Employers often spend time and resources on well-crafted policies, but then do not communicate and train to the policies. Time and again, employers are reminded to review and update their HR policies. Of course, it is important for employers to update policies because statutes change; regulations are revised; and case law is reinterpreted. A new and/or revised employee handbook may need to be rolled out. However, issuance of a handbook – no matter how current – may not sufficiently inform employees of the policies.

Often overlooked is the need to train and re-train employees, supervisors and managers, about the policies, and how they are to be implemented. Human resource policies without training can, and often do, create problems for employers almost as significant as having no policies at all.

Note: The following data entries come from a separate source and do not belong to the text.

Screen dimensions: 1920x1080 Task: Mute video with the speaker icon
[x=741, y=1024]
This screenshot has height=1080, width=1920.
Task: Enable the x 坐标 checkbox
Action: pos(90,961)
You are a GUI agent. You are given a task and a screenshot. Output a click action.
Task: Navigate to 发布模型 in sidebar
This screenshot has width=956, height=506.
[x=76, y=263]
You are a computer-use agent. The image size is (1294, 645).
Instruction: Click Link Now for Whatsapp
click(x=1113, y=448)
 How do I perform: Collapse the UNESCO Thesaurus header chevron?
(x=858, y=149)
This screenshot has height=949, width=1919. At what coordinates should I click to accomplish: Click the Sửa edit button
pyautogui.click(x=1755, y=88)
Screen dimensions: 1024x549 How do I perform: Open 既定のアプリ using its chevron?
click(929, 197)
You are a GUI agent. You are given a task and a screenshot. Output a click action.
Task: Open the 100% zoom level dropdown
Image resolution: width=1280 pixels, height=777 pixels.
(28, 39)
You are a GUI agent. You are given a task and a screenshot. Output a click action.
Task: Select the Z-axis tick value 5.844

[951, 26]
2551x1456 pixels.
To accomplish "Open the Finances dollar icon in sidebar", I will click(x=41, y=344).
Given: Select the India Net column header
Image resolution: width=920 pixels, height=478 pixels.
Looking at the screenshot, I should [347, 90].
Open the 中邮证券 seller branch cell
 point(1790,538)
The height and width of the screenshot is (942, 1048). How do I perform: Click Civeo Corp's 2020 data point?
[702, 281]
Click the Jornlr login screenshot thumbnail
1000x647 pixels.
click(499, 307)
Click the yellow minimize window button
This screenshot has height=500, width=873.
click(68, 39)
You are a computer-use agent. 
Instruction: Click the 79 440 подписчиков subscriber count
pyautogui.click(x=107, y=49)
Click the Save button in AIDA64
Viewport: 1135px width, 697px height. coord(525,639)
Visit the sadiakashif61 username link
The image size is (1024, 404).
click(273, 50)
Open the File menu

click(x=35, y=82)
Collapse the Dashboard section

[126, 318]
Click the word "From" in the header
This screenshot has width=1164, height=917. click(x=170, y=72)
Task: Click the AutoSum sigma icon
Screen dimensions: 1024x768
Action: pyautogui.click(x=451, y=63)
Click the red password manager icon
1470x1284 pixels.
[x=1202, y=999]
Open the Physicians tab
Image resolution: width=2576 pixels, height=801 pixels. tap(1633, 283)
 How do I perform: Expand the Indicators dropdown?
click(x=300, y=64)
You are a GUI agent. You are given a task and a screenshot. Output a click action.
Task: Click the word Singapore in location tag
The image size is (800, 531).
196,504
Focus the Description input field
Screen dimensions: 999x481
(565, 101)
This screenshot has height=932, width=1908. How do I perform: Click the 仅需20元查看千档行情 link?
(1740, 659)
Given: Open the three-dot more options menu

For example, employer drug and alcohol policies often state that employees will be tested if there is “reasonable suspicion” of drug or alcohol abuse or that the employer will conduct random testing. Yet, how many employers provide instruction to their supervisors about what to look for to establish “reasonable suspicion”? How is the random testing conducted?

Policies without regular, on-going training by qualified instructors set traps for employers. If employment litigation occurs, the employee’s counsel will likely inquire about implementation of the employer’s polices and instruction around important questions that arise in the workplace. Lackluster training (or no training at all) permits counsel to argue that the employer may not seriously enforce the policies, and as a result the employer is indifferent to the very policies it claims to promote.

Employers should not only review and regularly revise human resources policies, but also conduct recurrent training by qualified experts on these policies.